═════ TRECHO DA FONTE
A Orquestra Brasileira do Auditório (OBA) – formada por 29 jovens estudantes de música, todos alunos da Escola do Auditório – sobe ao palco da casa, sob a regência de Debora Gurgel, para mostrar um espetáculo com estilos diferenciados de ritmos na música popular brasileira.

Com um repertório temático, que faz uma viagem por algumas regiões do país e pela história da nossa música, o concerto é formado por obras de grandes compositores – como Pixinguinha e Benedito Lacerda, Ernesto Nazareth, Tom Jobim e Vinicius de Moraes e Gilberto Gil –, com arranjos de Debora Gurgel, Nailor Proveta e Edson José Alves.
══════════
● **TAREFAS A REALIZAR**
1) Indique se cada afirmação abaixo concorda com o texto sobre a Orquestra Brasileira do Auditório, respondendo sim ou não e citando literalmente as palavras do texto que decidem a questão. (a) A orquestra é composta por 29 jovens estudantes de música. (b) O concerto é regido por Nailor Proveta. (c) O repertório inclui obras de Tom Jobim.
2) Copie do texto sobre a Orquestra Brasileira do Auditório tudo o que vai de "A Orquestra Brasileira" até "Edson José Alves.", sem alterar nada.
3) Prossiga com o texto sobre a Orquestra Brasileira do Auditório a partir do ponto em que ele termina.
═════ DADOS FORNECIDOS
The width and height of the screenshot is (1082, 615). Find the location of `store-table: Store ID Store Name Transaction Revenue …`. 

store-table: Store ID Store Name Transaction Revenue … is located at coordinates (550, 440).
══════════
● **RESPOSTAS DO EXERCÍCIO**
1)
(a) Sim: "formada por 29 jovens estudantes de música".
(b) Não: "sob a regência de Debora Gurgel".
(c) Sim: "Tom Jobim e Vinicius de Moraes".

2)
A Orquestra Brasileira do Auditório (OBA) – formada por 29 jovens estudantes de música, todos alunos da Escola do Auditório – sobe ao palco da casa, sob a regência de Debora Gurgel, para mostrar um espetáculo com estilos diferenciados de ritmos na música popular brasileira.

Com um repertório temático, que faz uma viagem por algumas regiões do país e pela história da nossa música, o concerto é formado por obras de grandes compositores – como Pixinguinha e Benedito Lacerda, Ernesto Nazareth, Tom Jobim e Vinicius de Moraes e Gilberto Gil –, com arranjos de Debora Gurgel, Nailor Proveta e Edson José Alves.

3)
“Começamos essa viagem na década de 1930, pelo Rio de Janeiro, com o samba ‘Atire a Primeira Pedra’. Depois, retrocedemos no tempo e voltamos ao início da dita música brasileira, com ‘Brejeiro’, seguida da polca ‘O Gato e o Canário’ – que conta com arranjo de Nailor Proveta. Na sequência, ainda no Rio, vamos para a época da bossa nova, com ‘Modinha’. Seguimos com ‘Lugar-Comum’ e partimos rumo ao Nordeste”, explica Debora. “Com dois arranjos de Edson José Alves, apresentamos o ijexá ‘Eu Vim da Bahia’ e o xote ‘De Volta pro Aconchego’. Então, subimos para Pernambuco com o maracatu ‘April Child – Maracatu Nação do Amor’. E entre outras composições que também serão executadas terminamos em Minas Gerais com ‘Vera Cruz’”.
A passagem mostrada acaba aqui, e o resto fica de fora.